I always imagine it happening in the same way. It will be the end of an exhausting 12-hour overnight shift. I will have just been yelled at by a sleep-deprived consultant. A previously apneic heroin addict dropped off by his buddies will now be screaming at the top of his lungs, flinging his arms wildly at the bedside nurse, calling me every name in the book. Three large security guards will attempt to wrestle him down, and I will back away slowly. The intercom will then start blaring “Don’t You (Forget About Me)” from The Breakfast Club. The glass doors to the ambulance bay will fling open, the naloxone-induced uproar in the background will fade, my stethoscope will fly off my shoulders, and I will enter into the blinding light, never to return again.
While I use this example somewhat facetiously, the truth is that most of us have probably felt this way at some point in our training. And it isn’t because we are lazy, weak, or cold-hearted; it is because our job is really hard. This is made worse by that fact that few people, many of whom are respected colleagues, truly understand the physical and emotional stamina required to be a great emergency medicine physician — one who must continuously operate with composure, efficiency, and grace in the setting of unanticipated chaos and uncertainty.

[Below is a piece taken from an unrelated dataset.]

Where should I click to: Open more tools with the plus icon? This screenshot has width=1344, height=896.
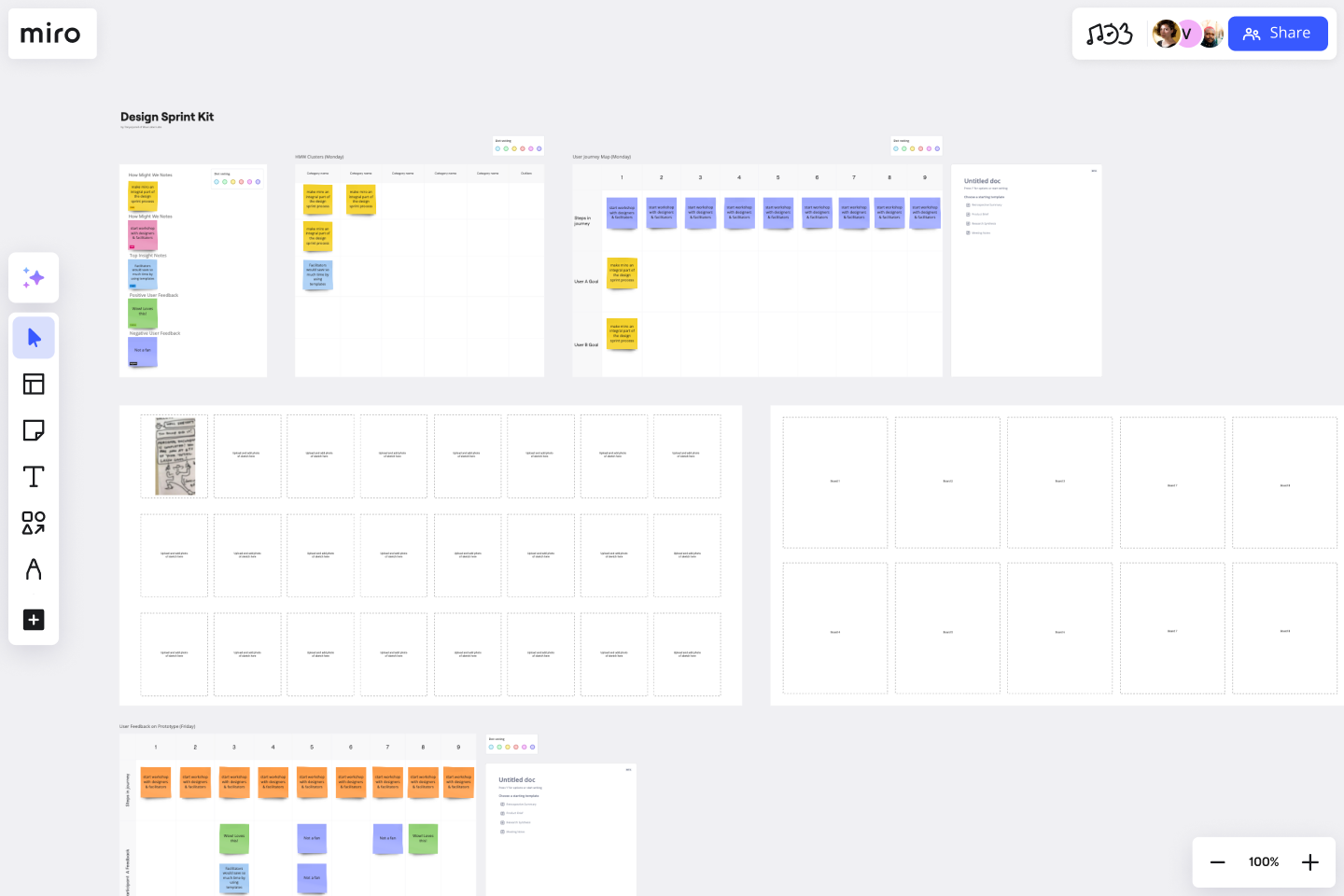[x=34, y=620]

With this in mind, I headed into the ACEP16 Scientific Assembly in October feeling somewhat burnt out. I was tired from the daily grind — the overcrowding, the drug addicts, the night shifts, the endless interruptions, the turf wars, the malfunctioning electronic health record. One evening, after a particularly tragic patient outcome, the wheels came flying off.

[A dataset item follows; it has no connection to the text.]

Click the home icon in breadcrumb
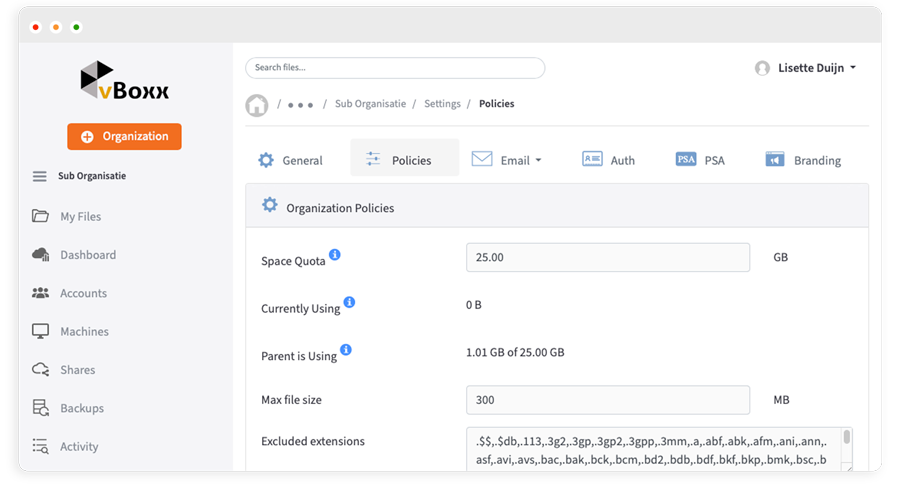Image resolution: width=900 pixels, height=488 pixels. (x=257, y=105)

I needed to refocus. I needed to feel like I had purpose, and that I could actually make a difference. After all, isn’t that what called me to medicine in the first place?
I found myself re-reading Dr. Paul Kalanithi’s New York Times bestseller, “When Breath Becomes Air.” For those who aren’t familiar, this is a phenomenal memoir written by a neurosurgery resident who faced a terminal illness and sought to discover what truly makes life meaningful. One particular line struck me: “I remember the moment when my overwhelming uneasiness yielded. Seven words from Samuel Beckett, a writer I’ve not even read that well…began to repeat in my head, and the seemingly impassable sea of uncertainty parted: ‘I can’t go on. I’ll go on.’

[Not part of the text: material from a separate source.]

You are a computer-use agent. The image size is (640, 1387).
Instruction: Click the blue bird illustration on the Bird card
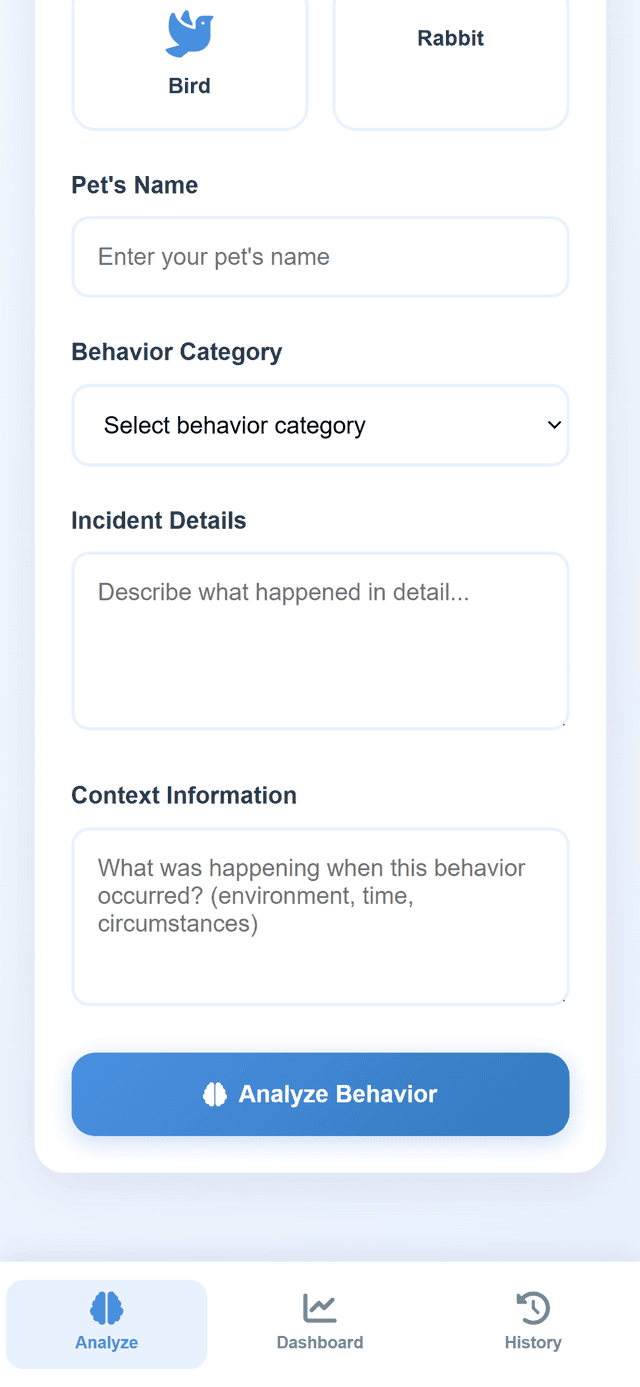[x=189, y=33]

How was I supposed to “go on?”
That’s when you showed up.
More than 1,500 of you arrived in Las Vegas in October with passion, excitement, and resolve. You spoke with leaders and role models in the field, attended groundbreaking lectures, participated in one of the most exciting Representative Council meetings to date, competed brilliantly in SIMWars and 20 in 6, brainstormed new ways to engage members within your committees and divisions, and successfully pulled off EMRA’s first-ever MedWAR. To put it simply, you showed up. You showed up not only for yourself, but for your respective programs, your specialty, and most importantly, for your patients.
So why does that matter? Because the reason emergency medicine was born and thrived as a specialty, and the reason a patient who is having a life-threatening coronary artery occlusion can call 911, have an ambulance arrive at their home, be transported to a hospital, receive a diagnosis, and undergo a life-saving intervention in less than 60 minutes, is because thousands of emergency medicine physicians like you and before you, through all kinds of adversity and setbacks, awakened every day saying,
“I’ll go on.”
You are brilliant, compassionate, and caring individuals with the unique privilege and honor of caring for anyone who presents through the glass doors of the emergency department at any time and for any reason, regardless of race, religion, gender, or socioeconomic status. That is so incredibly powerful and should never be minimized or forgotten.
Therefore, I ask of you: If at any point along this journey you find yourself feeling hopeless, battered, or lost, please remember this:
You can go on. Your specialty, and your patients, need you.